I closed my bank accounts and cancelled my insurance.
I selected a photograph of myself from my other life for the funeral programme.
I was young and virile then.

I rummaged through the random things I collected for years that served no apparent purpose.
I discovered a silver pen that was given to me as a long service award,
three flashlights and a mitt to clean my Italian leather shoes.

I laughed with my cousin on the veranda as we sipped sorrel
and gazed out at Kingston’s verdant hillside
adorned with red Poinciana blooms and garlands of yellow mangoes.

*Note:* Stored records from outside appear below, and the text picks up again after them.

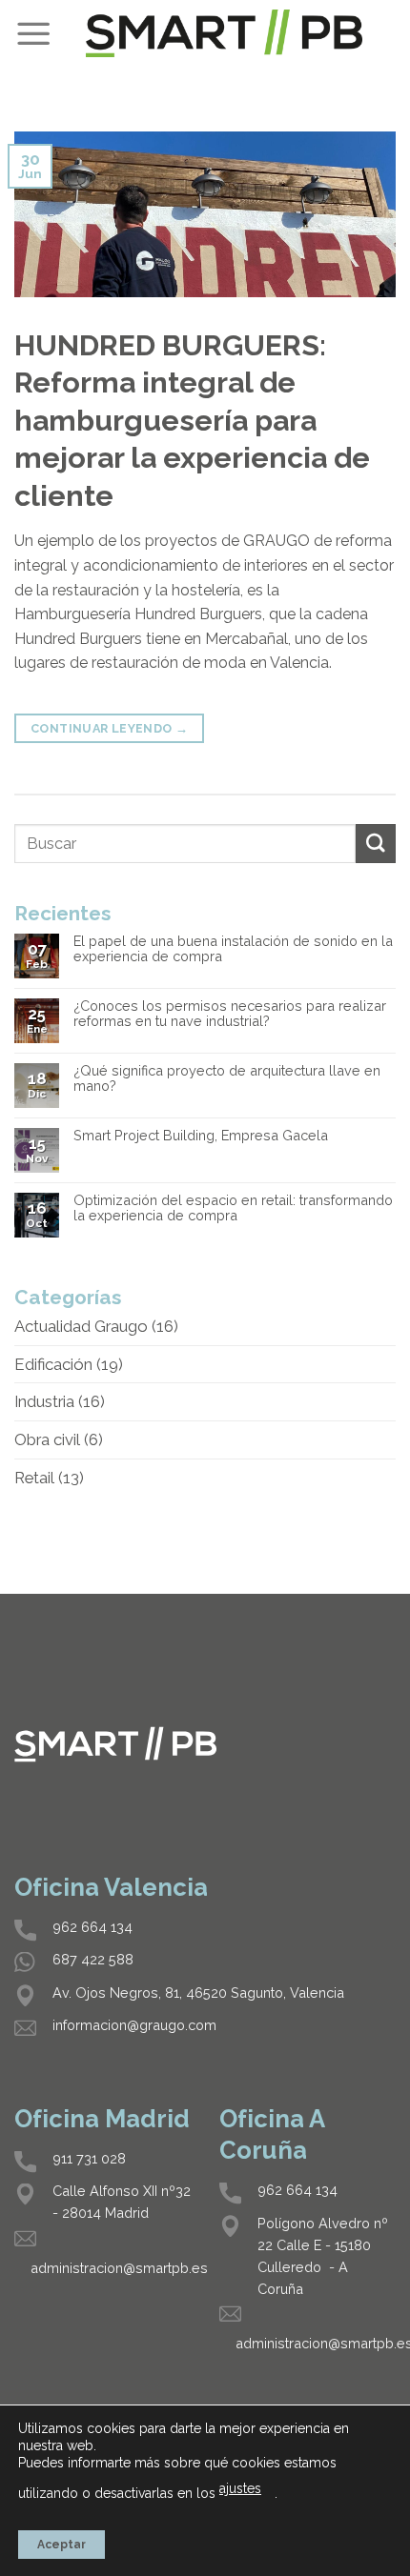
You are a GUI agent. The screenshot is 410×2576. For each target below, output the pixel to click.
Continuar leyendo (109, 728)
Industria (44, 1401)
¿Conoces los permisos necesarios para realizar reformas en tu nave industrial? (229, 1014)
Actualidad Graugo (81, 1326)
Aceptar (61, 2544)
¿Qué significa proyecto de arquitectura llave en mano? (226, 1079)
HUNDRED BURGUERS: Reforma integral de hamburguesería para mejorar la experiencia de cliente (192, 420)
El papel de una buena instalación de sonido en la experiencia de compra (233, 949)
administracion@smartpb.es (119, 2268)
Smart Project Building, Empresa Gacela (200, 1135)
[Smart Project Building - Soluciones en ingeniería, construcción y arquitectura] (224, 33)
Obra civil (47, 1439)
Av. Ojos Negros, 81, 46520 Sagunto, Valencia (198, 1992)
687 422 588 (92, 1959)
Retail (34, 1477)
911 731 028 (89, 2158)
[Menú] (33, 33)
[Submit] (376, 843)
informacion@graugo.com (134, 2025)
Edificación (53, 1364)
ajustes (240, 2488)
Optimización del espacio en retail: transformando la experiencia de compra (233, 1208)
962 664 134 (92, 1927)
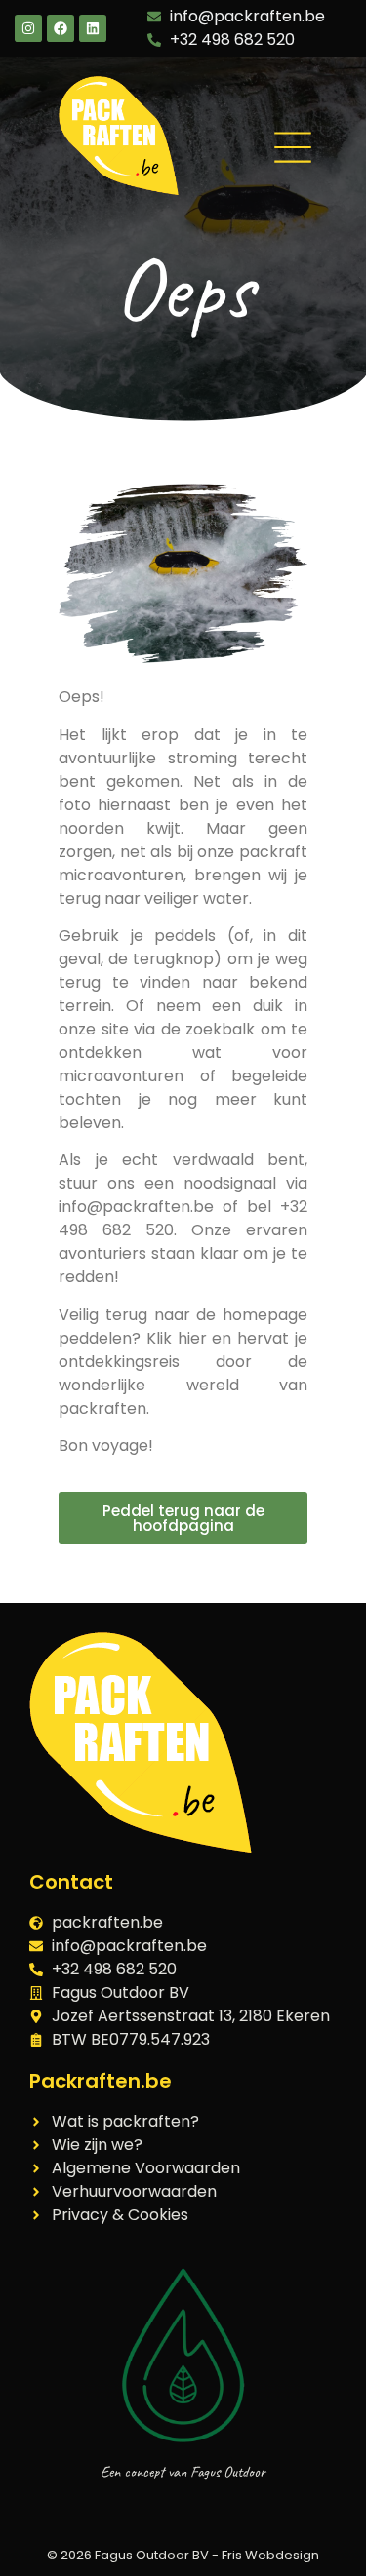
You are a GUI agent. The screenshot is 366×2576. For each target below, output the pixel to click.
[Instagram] (28, 28)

I want to be buried next to my uncle in the cemetery downtown.
The family plot behind the Baptist church in the rural village
where I grew up is no resting place.

How the memories of walking eight miles to and from school,
feeding the hogs, tying out the donkey and
being whipped for drinking an entire tin of condensed milk still haunt me.
I am sure to meet only slave ancestors in the afterlife if I return there.

I hugged my grandsons and reminded them to take care of each other.
Despite being petrified of my dentures and horrified that I ceased to wear them,
they allowed me to tuck them into bed and kiss them goodnight.

In my last conversation with my daughter,
I sat quietly and listened to her judgement of my shortcomings as a father.
This unexpected confession of resentment took decades
to pick its way through her clenched teeth that chewed lies as she smiled.

She was right.
You can only give what you have inside,
nothing more.
Had I given so little that no one would remember me?
When I kissed my wife goodbye and handed her the photograph,
I was overcome with desire to be desired
by the one person to whom I was already dead.

There was too much neglect,
too many women, and children with other women,
for my “I love you” peace offering to fit in her emaciated bitter heart.
Somehow she flourished despite her refusal to acknowledge that I gave her
status.

At the door,
I turned away and stumbled
into the unknown, chastened and repentant.